(Owosso, Michigan, 1874 - 1939, Le Mesnil-sur-Blangy, France)
North America, American
Frieseke had a traditional academic art education over the course of three years as a student at the Art Institute of Chicago and one year at New York’s Art Students League. The following year, at age twenty-three, he moved to Paris. There he studied at the Académie Julien and with James Abbott McNeill Whistler and was exposed to impressionism, the dominant contemporary painting style. Frieseke’s canvases depicted landscapes, cityscapes and the figure. He painted primarily from memory and studies rather than from life, a practice that would change following his 1905 marriage to American painter Sarah (Sadie) O’Bryan.

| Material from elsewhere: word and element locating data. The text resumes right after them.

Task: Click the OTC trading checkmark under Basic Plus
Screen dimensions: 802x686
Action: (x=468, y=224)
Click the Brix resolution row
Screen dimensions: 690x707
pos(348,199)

In 1906 the couple bought a house adjoining the estate of Claude Monet in Giverny, a rural village northwest of Paris. In Giverny, inspired by Monet and other artists who had settled in that popular American art colony, Frieseke devoted himself to painting the female figure from life. Capturing the “purity of color and truth of light” became his goal. Whenever possible, he painted his models outdoors to capture the luminescence, warmth and transient effects of sunlight. In inclement weather, he posed his models casually lounging in elegant boudoirs where the decorative patterns of the fabrics and wallpaper reveal a love of pattern. His wife, Sadie, often chose and arranged such studio props, and often served as Frieseke's model. Whether depicted in domestic interiors or lush private gardens, Freiseke's beautiful and contemplative female subjects represent an ideal of femininity that was very popular with the growing leisure class in the United States.